Nearly Half Of Bitcoin Hash Rate Now Signaling For Taproot Activation

Bitcoin mining pools have begun signaling for the Taproot soft fork activation, with nearly half of network hash rate currently doing so.
Bitcoin mining pools have begun signaling for the Taproot soft fork activation, with nearly half of network hash rate currently doing so.

The path to activation for Bitcoin's Taproot protocol upgrade is underway after the recent Bitcoin Core version 0.21.1 release included its activation code, and the largest mining pools are already signaling support.

Bitcoiners can follow the upgrade signaling status via Taproot.watch, a website created by Bitcoin developer Hampus Sjöberg.

According to data from the site, more than 47% of the total Bitcoin network hashing power is signaling support for the protocol upgrade at the time of writing, led by AntPool and F2Pool, which combined account for over 36% of the network's total hash rate.

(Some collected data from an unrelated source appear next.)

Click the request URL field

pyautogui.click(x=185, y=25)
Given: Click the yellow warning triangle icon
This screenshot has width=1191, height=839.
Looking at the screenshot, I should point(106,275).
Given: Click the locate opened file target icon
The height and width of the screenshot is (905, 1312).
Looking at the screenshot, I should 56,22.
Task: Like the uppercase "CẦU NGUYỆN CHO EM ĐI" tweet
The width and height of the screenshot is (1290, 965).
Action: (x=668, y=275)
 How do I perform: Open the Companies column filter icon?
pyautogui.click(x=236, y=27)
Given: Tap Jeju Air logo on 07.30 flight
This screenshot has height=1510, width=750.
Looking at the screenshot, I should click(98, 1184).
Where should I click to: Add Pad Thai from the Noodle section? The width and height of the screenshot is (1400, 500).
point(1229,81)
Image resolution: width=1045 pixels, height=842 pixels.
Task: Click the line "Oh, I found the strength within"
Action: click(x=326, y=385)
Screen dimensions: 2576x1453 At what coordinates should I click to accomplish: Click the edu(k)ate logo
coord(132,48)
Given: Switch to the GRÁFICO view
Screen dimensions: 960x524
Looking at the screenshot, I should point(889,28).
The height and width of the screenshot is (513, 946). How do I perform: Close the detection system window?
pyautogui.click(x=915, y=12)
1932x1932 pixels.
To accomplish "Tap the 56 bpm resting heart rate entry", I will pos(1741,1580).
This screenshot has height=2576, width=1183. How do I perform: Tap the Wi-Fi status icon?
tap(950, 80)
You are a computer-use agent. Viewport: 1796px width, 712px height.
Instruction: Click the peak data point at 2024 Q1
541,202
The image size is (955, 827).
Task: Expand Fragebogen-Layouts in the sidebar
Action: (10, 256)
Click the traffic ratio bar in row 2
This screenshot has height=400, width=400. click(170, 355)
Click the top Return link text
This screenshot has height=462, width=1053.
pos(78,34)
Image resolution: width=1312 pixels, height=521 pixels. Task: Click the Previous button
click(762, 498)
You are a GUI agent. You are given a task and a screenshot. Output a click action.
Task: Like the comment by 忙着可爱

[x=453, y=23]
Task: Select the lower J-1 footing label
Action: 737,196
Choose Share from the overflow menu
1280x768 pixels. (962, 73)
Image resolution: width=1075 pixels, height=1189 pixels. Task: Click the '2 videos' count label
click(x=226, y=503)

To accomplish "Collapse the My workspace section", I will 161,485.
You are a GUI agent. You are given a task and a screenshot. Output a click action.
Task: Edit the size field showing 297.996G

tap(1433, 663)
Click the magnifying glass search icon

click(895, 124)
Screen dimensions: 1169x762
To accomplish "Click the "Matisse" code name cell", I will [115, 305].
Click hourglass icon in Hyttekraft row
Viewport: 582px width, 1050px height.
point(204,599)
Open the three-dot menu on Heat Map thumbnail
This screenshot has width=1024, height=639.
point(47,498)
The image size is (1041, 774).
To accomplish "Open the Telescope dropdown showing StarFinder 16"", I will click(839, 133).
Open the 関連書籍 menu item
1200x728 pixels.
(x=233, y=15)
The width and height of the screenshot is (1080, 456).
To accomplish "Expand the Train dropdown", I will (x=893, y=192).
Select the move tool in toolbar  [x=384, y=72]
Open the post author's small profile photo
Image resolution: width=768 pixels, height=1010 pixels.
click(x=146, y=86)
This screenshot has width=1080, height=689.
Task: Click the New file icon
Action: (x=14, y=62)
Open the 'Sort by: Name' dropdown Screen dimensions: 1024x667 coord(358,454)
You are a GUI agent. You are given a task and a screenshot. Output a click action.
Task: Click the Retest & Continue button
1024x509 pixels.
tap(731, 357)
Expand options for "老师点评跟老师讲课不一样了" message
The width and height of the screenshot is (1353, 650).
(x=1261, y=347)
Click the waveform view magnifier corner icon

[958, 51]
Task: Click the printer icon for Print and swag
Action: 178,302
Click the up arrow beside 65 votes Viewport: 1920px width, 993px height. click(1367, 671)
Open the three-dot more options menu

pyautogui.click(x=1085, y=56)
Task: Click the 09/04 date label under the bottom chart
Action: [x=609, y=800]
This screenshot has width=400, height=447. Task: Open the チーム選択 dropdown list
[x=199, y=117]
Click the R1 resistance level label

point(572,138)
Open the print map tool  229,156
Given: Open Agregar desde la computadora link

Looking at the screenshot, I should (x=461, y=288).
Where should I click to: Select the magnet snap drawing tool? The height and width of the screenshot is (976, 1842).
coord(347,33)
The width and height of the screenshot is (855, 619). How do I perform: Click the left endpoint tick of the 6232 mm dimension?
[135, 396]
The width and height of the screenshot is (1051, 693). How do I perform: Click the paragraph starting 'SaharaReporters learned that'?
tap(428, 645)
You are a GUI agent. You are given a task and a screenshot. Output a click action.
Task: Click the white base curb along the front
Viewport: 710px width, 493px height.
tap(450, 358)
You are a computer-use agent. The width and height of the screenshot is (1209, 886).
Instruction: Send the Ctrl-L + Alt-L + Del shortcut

This signaling method follows a soft fork deployment framework called Speedy Trial, in which miners and mining pools help coordinate the upgrade. They do that by signaling support for the deployment in the blocks they mine within a certain block threshold.

The soft fork gets locked in for activation if 90% of all blocks mined in the difficulty adjustment window of 2,016 blocks include the activation signal. Although 48% of support isn't enough for activation, it is a positive milestone to achieve just a few days into the Speedy Trial period.

The network has to achieve this consensus in one of the difficulty adjustment epochs between May and August to lock Taproot in as a protocol upgrade for block 709,632, which is expected in November. If it fails, developers would need to devise a new deployment method to substitute Speedy Trial for Taproot to activate.